The abovementioned methods for video SR are primarily designed for visible light video. Except for a lack of color, infrared videos also have characteristics of unclear texture details and unsharp edges compared to visible light videos. Therefore, the method of SR for visible light video may not work well for infrared video. In this paper, we propose an SR method for infrared video, which introduces a self-supervised structure that enables the estimation of blur kernels and generation of paired data directly from original LR infrared videos without the need for additional HR video supervision. Furthermore, it incorporates a deformable convolution network to adaptively learn motion information, allowing for a more precise capture of subtle motion variations, which circumvents complex processes and potential estimation errors associated with optical flow estimation.

The main contributions of this paper are as follows:

(1): We propose a self-supervised infrared video SR method. We estimate the potential HR infrared video only from low-quality LR infrared video data, rather than relying on datasets of high-low resolution video pairs, which are often not available in practical applications.
(2): We employ a deformable convolutional network to directly learn alignment and motion information between adjacent infrared video frames. Deformable convolution allows for local deformations to be learned for each pixel, enabling convolutional kernels to adaptively correspond to the shape and structure of the target, which can better preserve fine-grained details in the image, especially in cases of small motion displacement, as is often encountered in infrared videos.
(3): Experimental results demonstrate that this proposed method can obtain high-quality HR infrared videos and perform better than comparison methods. This proposed method can be applied in video SR of various infrared imaging systems, especially for infrared imaging systems used for weak and small target detection and recognition.

2. Proposed Method

This overall framework of the proposed infrared video SR method consists of two branches. The main branch is used for estimating the blur kernel and potential HR frames. It employs a deformable convolutional network to learn motion information between adjacent frames and align frames. The auxiliary branch utilizes auxiliary paired data, which is generated based on LR input frames, and estimates the blur kernel from the main branch to constrain the training of the deformable convolution network and the clear frame reconstruction network. As shown in Figure 1, this overall framework comprises several components, including Blur Kernel Estimation Network N_k, Deformable Convolution Alignment Network N_w (which includes Feature Extraction Network N_e), and Clear Frame Reconstruction Network N_r.

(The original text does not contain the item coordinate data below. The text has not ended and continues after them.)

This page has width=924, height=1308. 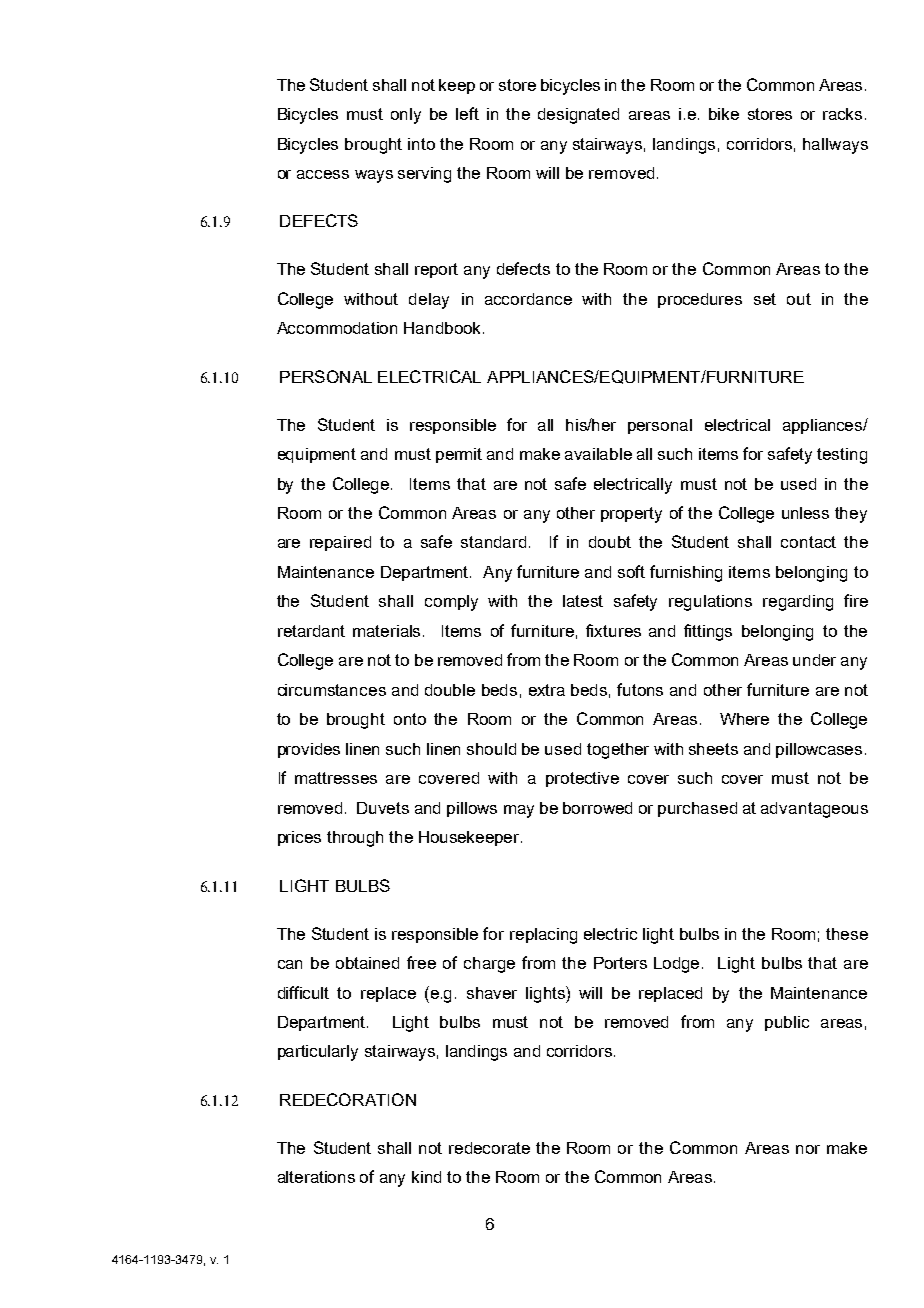 I want to click on Accommodation, so click(x=337, y=328).
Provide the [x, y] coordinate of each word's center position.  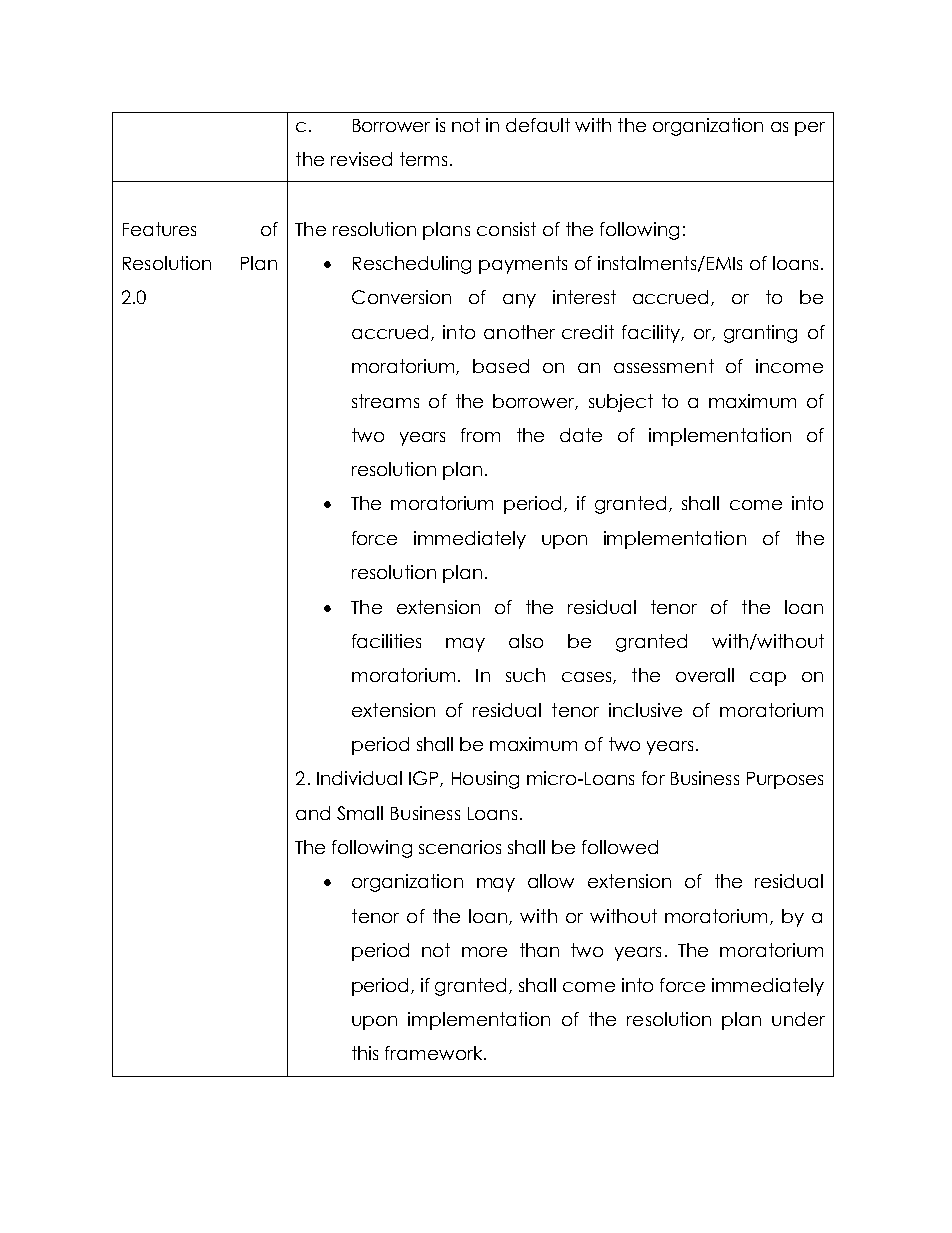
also [526, 641]
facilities [386, 641]
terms [423, 159]
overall [705, 675]
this [365, 1053]
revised [361, 159]
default [538, 125]
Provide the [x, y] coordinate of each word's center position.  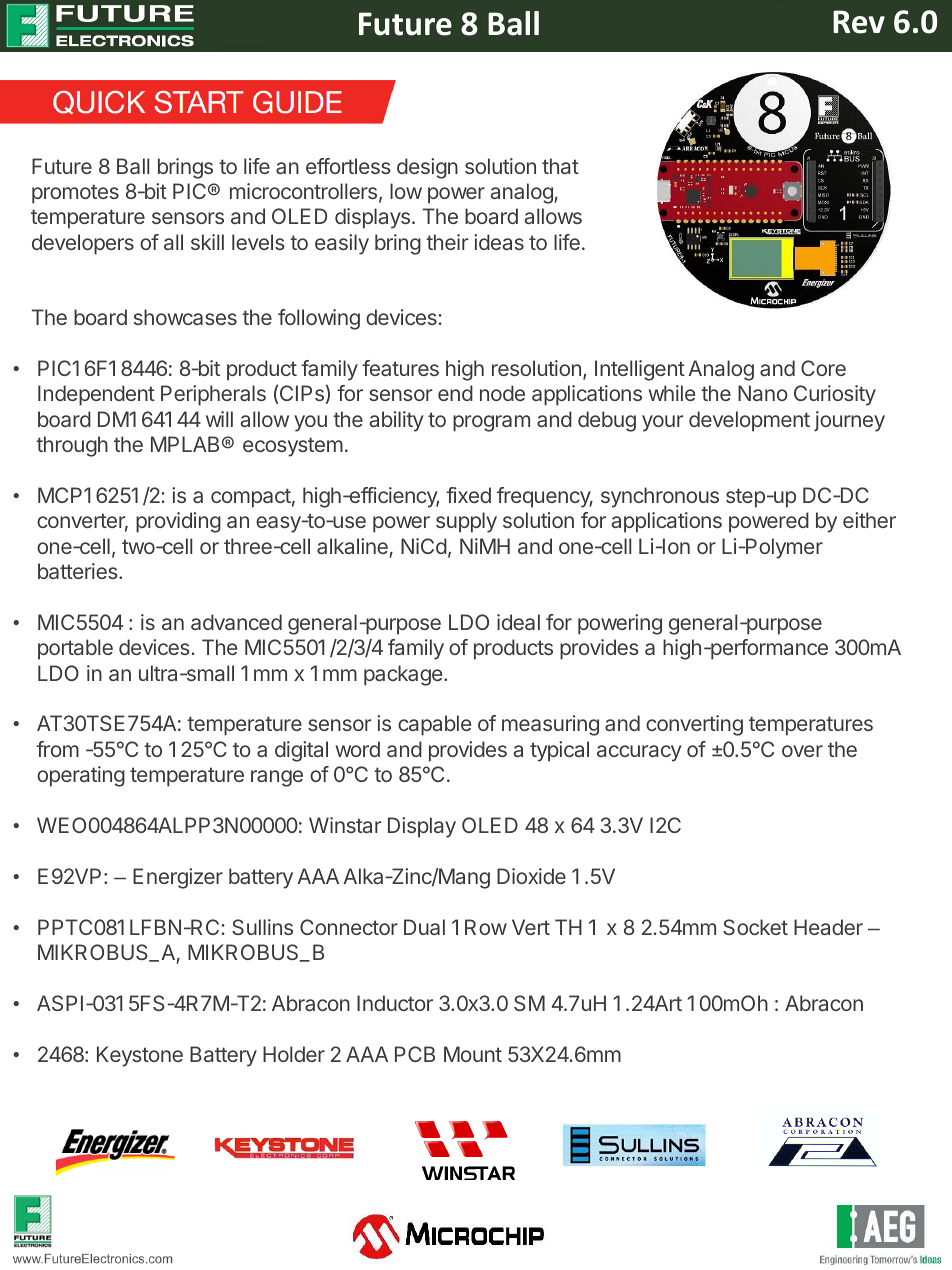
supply [466, 522]
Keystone [140, 1056]
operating [81, 776]
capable [434, 725]
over [802, 751]
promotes [75, 194]
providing [178, 522]
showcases [185, 317]
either [869, 520]
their [447, 242]
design [427, 168]
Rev [859, 22]
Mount [473, 1054]
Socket [755, 927]
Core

Figure 1. The overall framework of the proposed method.

2.1. Blur Kernel Estimation Network N_k

The blur kernel K_i can be estimated from the LR input frames. The blur kernel estimation network is shown in Figure 2, which is a neural network that includes Residual Channel Attention Blocks (RCAB) [] modules and fully connected layers. RCAB combines the Channel Attention (CA) mechanism with the residual concept.

Figure 2. Blur kernel estimation network N_k.

Each RCAB module maintains the same spatial resolution throughout. Specifically, it takes a feature map of shape (B,H,W,C) as input and processes it through two consecutive convolutional layers with a ReLU activation in between, followed by a CA mechanism. The CA mechanism first applies global average pooling along spatial dimensions, resulting in a tensor of shape (B,1,1,C), which captures global context for each channel. This pooled feature then passes through two

1 \times 1

convolutional layers with an intermediate ReLU and final sigmoid activation to produce channel-wise attention weights, also of shape (B,1,1,C). These weights are multiplied element-wise with the input feature map to produce an attention-modulated output (B,H,W,C), which is then added to the original input via a skip connection. As all intermediate feature maps maintain the same shape, no dimension adjustment is needed.

We clarify that in Figure 2, the skip connection is only used within the RCAB modules, where spatial dimensions remain unchanged, despite the use of pooling in the channel attention branch. The global average pooling only operates on spatial dimensions and compresses the feature map to (1,1) per channel without altering the feature dimensions required for residual addition. Therefore, all skip connections operate between tensors of identical shapes, ensuring compatibility throughout the network.

The blur kernel can be calculated by

K_{i} = N_{k} (C {L_{i - N}, \dots, L_{i}, \dots, L_{i + N}})

(1)

where N_k represents the blur kernel estimation network, {L_i_−N, …, L_i, …, L_i_+N} represents LR input frames, and C represents the concatenation operation performed sequentially.

2.2. Deformable Convolutional Alignment Network N_w

In video super-resolution restoration, effectively utilizing information from neighboring frames is a critical problem. It is common to use alignment methods to integrate information from adjacent frames. Many optical flow estimation networks, such as PWC-Net [], can accurately estimate optical flow between frames. Once frame-to-frame optical flow is available, a warp matrix can be constructed to compensate for the motion of objects in neighboring frames and align them with the reference frame []. Finally, aligned features are used for high-resolution frame restoration. In this paper, deformable convolution is employed to directly learn motion information, replacing the process of alignment based on optical flow calculations. Deformable convolution allows for local deformation at each pixel, enabling the convolution kernel to adaptively correspond to the shape and structure of the target, which can better preserve fine-grained details in the image, especially for infrared videos with small motion displacements. It avoids the complexity of optical flow estimation and the potential introduction of estimation errors. The deformable convolution alignment network is illustrated in Figure 3.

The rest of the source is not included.